Key highlights for the week and outlook for China/HK:

1.    China’s official manufacturing Purchasing Managers’ Index (PMI) rose to 50.1 in January from December’s 47.0. This marked a return to growth for the first time since September as domestic activity improved after Beijing abandoned its coronavirus restrictions at year-end. The nonmanufacturing PMI rose to a better-than-expected 54.4 from 41.6, reaching its highest reading since June. 

2.    IMF raised its annual growth forecast for China as the economy rebounds following the removal of pandemic curbs. The IMF projected that China’s economy would grow 5.2% this year, up from its October forecast of 4.4%, and kept its estimate for 2024 at 4.5%.

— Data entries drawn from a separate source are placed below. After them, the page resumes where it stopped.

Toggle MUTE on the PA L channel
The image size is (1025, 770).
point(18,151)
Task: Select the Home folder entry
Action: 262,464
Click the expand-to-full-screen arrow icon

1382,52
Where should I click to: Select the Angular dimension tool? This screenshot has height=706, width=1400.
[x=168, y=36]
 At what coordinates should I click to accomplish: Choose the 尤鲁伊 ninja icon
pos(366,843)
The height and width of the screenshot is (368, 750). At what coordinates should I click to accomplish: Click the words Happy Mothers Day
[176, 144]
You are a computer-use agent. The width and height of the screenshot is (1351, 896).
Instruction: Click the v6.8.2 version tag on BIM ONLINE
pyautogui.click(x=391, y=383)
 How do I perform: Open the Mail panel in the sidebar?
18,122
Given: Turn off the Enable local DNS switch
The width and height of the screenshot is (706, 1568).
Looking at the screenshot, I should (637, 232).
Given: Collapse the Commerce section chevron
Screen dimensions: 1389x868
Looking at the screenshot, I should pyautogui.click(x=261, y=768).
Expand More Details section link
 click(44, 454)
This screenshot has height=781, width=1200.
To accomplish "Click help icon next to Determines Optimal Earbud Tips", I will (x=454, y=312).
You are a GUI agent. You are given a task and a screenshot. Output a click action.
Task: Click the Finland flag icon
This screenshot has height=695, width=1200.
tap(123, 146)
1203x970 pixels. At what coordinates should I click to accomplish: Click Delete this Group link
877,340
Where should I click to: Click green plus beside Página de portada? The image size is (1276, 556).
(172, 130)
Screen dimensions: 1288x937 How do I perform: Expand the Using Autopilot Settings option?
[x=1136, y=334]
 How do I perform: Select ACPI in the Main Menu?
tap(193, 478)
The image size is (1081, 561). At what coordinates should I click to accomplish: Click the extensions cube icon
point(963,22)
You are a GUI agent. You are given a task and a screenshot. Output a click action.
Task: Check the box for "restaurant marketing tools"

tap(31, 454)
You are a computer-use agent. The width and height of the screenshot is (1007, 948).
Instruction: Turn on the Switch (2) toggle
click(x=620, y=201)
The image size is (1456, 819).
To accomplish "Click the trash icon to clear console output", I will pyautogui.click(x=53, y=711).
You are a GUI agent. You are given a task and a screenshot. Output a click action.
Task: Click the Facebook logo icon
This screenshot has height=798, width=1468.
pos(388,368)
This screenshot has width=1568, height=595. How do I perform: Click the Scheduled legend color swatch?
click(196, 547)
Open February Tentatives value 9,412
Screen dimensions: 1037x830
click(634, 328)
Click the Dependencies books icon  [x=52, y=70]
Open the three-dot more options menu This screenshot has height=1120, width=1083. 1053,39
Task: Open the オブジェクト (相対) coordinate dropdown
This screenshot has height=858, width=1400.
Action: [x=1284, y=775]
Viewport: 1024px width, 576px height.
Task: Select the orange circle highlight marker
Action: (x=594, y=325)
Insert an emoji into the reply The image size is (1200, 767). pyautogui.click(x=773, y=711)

Technically, both SSE and Hang Seng Indexes appear over bought after recent rally, expected short-term profit-taking or sideway consolidation.

SSE weekly chart

.HSI weekly chart

Singapore

STI index fell 9.92points or 0.29%, after it had a very bullish breakout the previous week from long term sideway consolidation, probably by profit-taking. No doubts bulls are in absolute charge and we are looking for further upside move. Next level to watch is previous high 3466 in Mar 2022.